Rae Dawn Chong, who is mixed race– Black, White, and Asian– reportedly was very offended that Spike Lee took exception to Soul Man. She said:

“It was only controversial because Spike Lee made a thing of it… He’d never seen the movie and he just jumped all over it,” she added, recalling that it was a time when Lee was coming up in his career and making headlines for being outspoken.

“He was just starting and pulling everything down in his wake,” Chong asserted. “If you watch the movie, it’s really making white people look stupid.”

That was my take, too… although my favorite part of Soul Man was the music. The soundtrack was pretty excellent, if I recall correctly.

In any case… I hope my days of being a member of the working poor are over, for I know that is not an easy status. But one never knows what the future holds. I have been very lucky, but as Don Henley pointed out in his song, “New York Minute”, everything can change in an instant. One minute you’re here, the next minute you’re gone… So I try to keep that in mind as I clean up after the two well-fed human butts and two well fed canine butts in my household and feel great relief when my vacuuming chore is over for the week.

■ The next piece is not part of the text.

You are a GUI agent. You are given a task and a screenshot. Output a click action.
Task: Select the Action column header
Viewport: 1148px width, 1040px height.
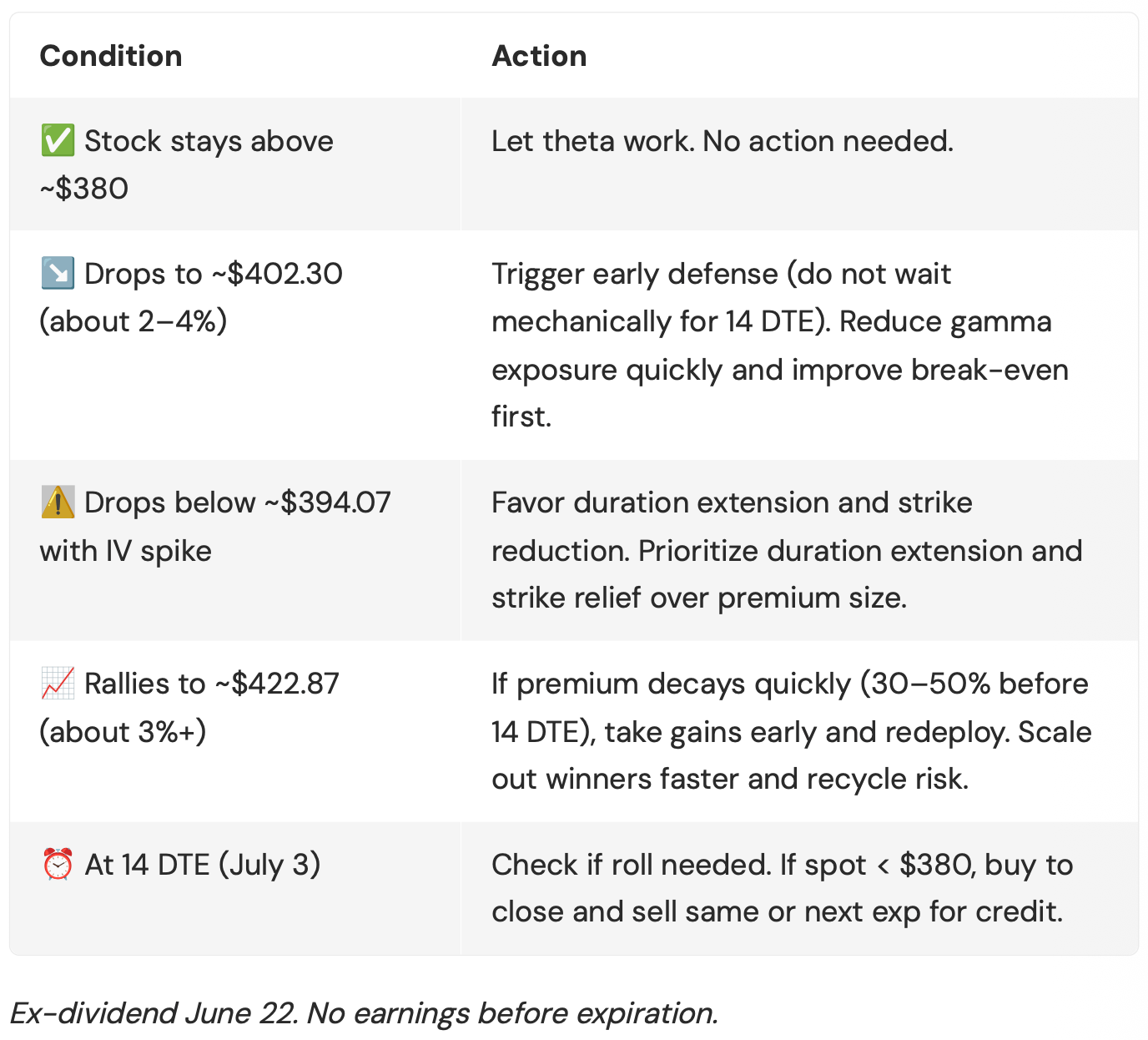click(539, 56)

Bill managed to get his second Moderna shot yesterday. He was feeling okay until about 3:00am, when the shot kicked in. He woke up this morning feeling achy and flu-like. I’m glad we washed all the bedding yesterday, so he can enjoy clean sheets while he recovers. He worked so many hours in Bavaria that he’s taking most of this week off. I wish we could have used the time off to see some of Europe, but the weather has been positively horrible lately. It’s currently 54 degrees outside and cloudy. Yesterday and Tuesday, it rained for most of the day. I did catch a rainbow, though…

I hope this is a good omen.

Well, it’s time I got on with the rest of the day. I don’t know if I recommend Nickel and Dimed. I liked it a lot when I read it, but at 20 years old, it’s now a bit dated. But I do like that turn of a phrase, “well fed white butts”… and I hope Barbara Ehrenreich meant it when she expressed empathy for the working poor… just like I hope C. Thomas Howell learned something from his turn as “Mark Watson, Soul Man”. I guess Barbara Ehrenreich and C. Thomas Howell really do have something in common besides having well-fed butts of their own.